We can always just do \\(x \preceq_1 y \iff \mathfrak{Re}(x) \leq \mathfrak{Re}(y)\\) where \\(\mathfrak{Re}(x)\\) is the real component of \\(x\\).
But this is just a special case of looking at the magnitudes of the [*orthogonal projection*](https://en.wikibooks.org/wiki/Linear_Algebra/Orthogonal_Projection_Onto_a_Line) of two points in \\(\mathcal{C}\\) onto a common point. Specifically, \\(\mathfrak{Re}(x)\\) is the magnitude of \\(x\\) projected onto \\(1 + i0\\). We could pick any point in \\(\mathbb{C}\\) and do this.
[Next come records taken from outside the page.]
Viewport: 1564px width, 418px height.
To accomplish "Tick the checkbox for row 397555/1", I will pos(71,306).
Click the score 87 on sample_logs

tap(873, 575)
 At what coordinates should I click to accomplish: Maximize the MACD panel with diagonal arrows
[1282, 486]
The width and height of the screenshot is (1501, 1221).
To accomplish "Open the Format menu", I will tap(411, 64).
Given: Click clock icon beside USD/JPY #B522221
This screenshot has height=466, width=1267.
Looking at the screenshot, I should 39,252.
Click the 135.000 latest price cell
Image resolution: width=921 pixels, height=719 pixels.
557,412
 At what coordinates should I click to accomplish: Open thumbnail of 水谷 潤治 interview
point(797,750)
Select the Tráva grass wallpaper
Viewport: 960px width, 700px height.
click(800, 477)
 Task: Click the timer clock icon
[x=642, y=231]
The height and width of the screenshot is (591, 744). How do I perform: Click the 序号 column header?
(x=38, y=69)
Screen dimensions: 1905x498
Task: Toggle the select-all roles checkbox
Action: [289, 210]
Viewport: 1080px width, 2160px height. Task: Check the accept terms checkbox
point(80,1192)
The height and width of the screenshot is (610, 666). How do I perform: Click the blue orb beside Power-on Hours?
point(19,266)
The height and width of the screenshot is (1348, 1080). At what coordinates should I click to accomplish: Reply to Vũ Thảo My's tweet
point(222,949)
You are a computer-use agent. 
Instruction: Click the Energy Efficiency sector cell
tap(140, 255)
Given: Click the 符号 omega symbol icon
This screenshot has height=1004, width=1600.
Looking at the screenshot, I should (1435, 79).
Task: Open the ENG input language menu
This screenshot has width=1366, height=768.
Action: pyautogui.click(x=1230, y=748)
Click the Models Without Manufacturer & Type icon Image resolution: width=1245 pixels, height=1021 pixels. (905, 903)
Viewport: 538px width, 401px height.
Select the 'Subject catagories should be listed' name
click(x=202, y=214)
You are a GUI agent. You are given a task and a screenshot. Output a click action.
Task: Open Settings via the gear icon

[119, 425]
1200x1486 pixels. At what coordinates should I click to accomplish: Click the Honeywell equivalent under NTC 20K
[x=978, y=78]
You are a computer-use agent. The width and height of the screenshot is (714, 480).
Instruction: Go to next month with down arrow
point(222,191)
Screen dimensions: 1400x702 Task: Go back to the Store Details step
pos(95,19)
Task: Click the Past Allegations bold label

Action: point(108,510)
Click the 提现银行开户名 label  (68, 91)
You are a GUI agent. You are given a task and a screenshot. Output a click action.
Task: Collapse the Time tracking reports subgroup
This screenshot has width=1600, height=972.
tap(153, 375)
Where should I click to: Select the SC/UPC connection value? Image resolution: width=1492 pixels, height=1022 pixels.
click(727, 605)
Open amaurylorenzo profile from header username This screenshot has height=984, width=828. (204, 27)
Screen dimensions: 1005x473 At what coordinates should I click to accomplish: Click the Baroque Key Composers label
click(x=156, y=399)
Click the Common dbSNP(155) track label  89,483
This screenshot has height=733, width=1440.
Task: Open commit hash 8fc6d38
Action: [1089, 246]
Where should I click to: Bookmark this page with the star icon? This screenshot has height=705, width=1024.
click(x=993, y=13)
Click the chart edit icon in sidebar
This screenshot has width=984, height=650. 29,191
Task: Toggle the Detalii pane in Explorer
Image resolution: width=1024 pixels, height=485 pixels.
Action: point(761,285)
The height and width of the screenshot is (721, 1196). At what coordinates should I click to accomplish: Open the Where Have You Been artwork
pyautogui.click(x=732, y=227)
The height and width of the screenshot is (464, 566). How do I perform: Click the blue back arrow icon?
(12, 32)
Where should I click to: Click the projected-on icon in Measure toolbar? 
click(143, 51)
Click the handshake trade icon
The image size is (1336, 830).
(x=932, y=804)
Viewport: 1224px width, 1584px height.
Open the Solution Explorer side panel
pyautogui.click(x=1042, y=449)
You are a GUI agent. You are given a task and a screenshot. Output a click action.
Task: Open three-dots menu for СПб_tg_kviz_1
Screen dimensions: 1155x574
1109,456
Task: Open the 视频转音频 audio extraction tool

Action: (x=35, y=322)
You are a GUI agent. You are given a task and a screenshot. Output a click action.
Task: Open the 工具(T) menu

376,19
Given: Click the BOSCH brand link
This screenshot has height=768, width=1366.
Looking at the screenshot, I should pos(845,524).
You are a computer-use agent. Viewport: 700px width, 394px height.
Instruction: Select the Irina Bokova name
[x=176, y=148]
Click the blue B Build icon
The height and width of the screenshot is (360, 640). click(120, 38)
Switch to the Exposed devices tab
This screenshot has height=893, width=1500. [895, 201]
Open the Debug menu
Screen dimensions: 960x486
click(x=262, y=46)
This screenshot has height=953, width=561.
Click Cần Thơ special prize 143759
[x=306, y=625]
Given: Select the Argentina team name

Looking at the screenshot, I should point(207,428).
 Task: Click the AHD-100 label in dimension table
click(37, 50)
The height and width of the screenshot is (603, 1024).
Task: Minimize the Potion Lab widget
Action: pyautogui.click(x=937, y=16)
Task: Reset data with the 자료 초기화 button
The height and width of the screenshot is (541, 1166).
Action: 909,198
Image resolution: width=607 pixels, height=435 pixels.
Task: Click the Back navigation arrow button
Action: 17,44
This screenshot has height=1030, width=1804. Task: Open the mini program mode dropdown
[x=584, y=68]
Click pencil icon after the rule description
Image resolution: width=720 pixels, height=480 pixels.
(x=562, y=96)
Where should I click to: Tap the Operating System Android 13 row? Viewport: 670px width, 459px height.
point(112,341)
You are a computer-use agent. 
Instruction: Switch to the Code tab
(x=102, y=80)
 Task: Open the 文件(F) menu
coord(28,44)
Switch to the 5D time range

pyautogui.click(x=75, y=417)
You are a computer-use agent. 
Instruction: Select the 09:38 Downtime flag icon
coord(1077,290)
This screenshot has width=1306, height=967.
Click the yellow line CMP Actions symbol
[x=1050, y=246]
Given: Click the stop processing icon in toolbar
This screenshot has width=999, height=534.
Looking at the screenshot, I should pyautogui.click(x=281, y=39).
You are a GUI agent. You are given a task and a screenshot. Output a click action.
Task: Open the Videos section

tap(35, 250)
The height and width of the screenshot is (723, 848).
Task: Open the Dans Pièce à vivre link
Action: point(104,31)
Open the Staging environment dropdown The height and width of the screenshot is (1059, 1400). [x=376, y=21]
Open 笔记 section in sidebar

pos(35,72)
The magnitude of the orthogonal projection of \\(p + iq\\) onto \\(x + i y\\) is \\(p x + y q\\), or the usual [dot-product \\((\cdot)\\)](https://en.wikipedia.org/wiki/Dot_product) from linear algebra.
So we have \\(2^{\aleph_0}\\) other examples, each one corresponding to
$$
x \preceq_p y \iff p \cdot x \leq p \cdot y
$$
for each point \\(p \in \mathbb{C}\\).
[wikipedia_norm]: https://en.wikipedia.org/wiki/Norm_(mathematics)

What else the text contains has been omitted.